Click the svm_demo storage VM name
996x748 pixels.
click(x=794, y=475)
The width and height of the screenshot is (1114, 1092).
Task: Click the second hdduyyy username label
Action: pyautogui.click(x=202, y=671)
◆ ◆ ◆ ◆
**Activity:** Give all of the material again, exactly.

**Output below:**
Click the svm_demo storage VM name
996x748 pixels.
click(x=794, y=475)
The width and height of the screenshot is (1114, 1092).
Task: Click the second hdduyyy username label
Action: pyautogui.click(x=202, y=671)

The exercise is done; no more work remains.